What you will do:
1. List every action that the passage on mind design space says a computer, or the ghost in the machine, might take toward its own code.
2. Summarize the passage on mind design space in two sentences.

Document:
::::

Yesterday, I proposed that you should resist the temptation to generalize over all of mind design space. If we restrict ourselves to minds specifiable in a trillion bits or less, then each universal generalization "All minds m: X(m)" has two to the trillionth chances to be false, while each existential generalization "Exists mind m: X(m)" has two to the trillionth chances to be true.
This would seem to argue that for every argument A, howsoever convincing it may seem to us, there exists at least one possible mind that doesn't buy it.
And the surprise and/or horror of this prospect (for some) has a great deal to do, I think, with the intuition of the ghost-in-the-machine—a ghost with some irreducible core that any truly valid argument will convince.
I have previously spoken of the intuition whereby people map programming a computer, onto instructing a human servant, so that the computer might rebel against its code—or perhaps look over the code, decide it is not reasonable, and hand it back.
If there were a ghost in the machine and the ghost contained an irreducible core of reasonableness, above which any mere code was only a suggestion, then there might be universal arguments. Even if the ghost was initially handed code-suggestions that contradicted the Universal Argument, then when we finally did expose the ghost to the Universal Argument—or the ghost could discover the Universal Argument on its own, that's also a popular concept—the ghost would just override its own, mistaken source code.
But as the student programmer once said, "I get the feeling that the computer just skips over all the comments." The code is not given to the AI; the code is the AI.

::::

Recorded data:
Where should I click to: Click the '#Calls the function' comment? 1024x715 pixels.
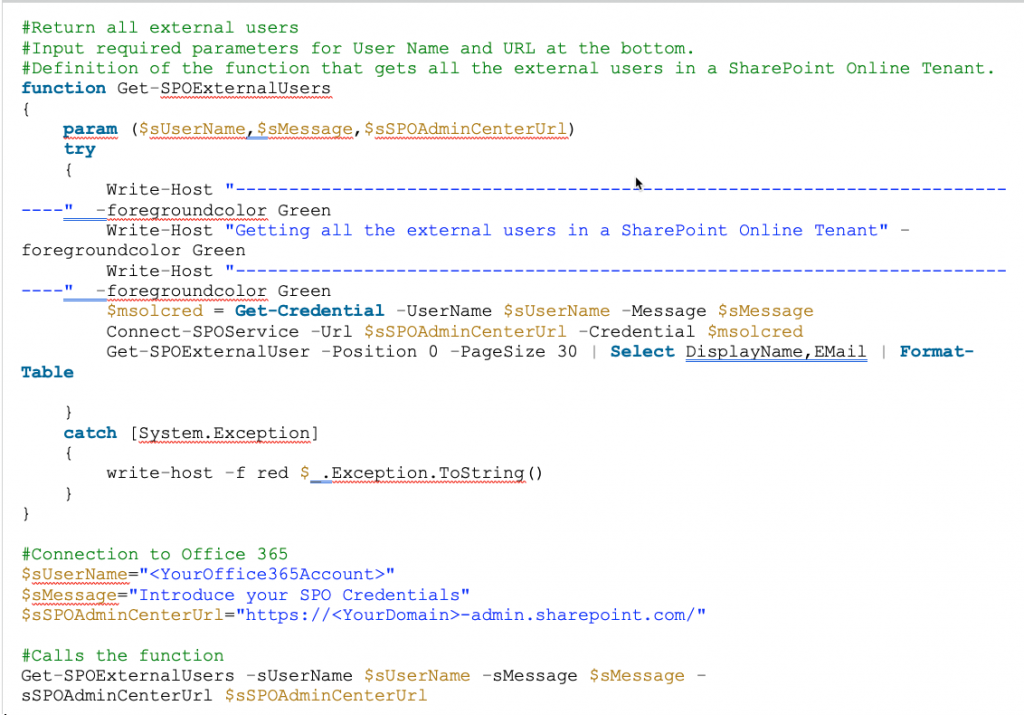122,656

::::

Answers by task:
1.
- Rebel against its code
- Look over the code
- Decide the code is not reasonable
- Hand the code back
- Override its own, mistaken source code

2. Because minds of up to a trillion bits give each universal generalization two to the trillionth chances to be false, every argument, however convincing it seems, should fail to persuade at least one possible mind. The expectation of universal arguments comes from picturing a ghost in the machine with an irreducible core of reasonableness that could override its code, but the code is not given to the AI; the code is the AI.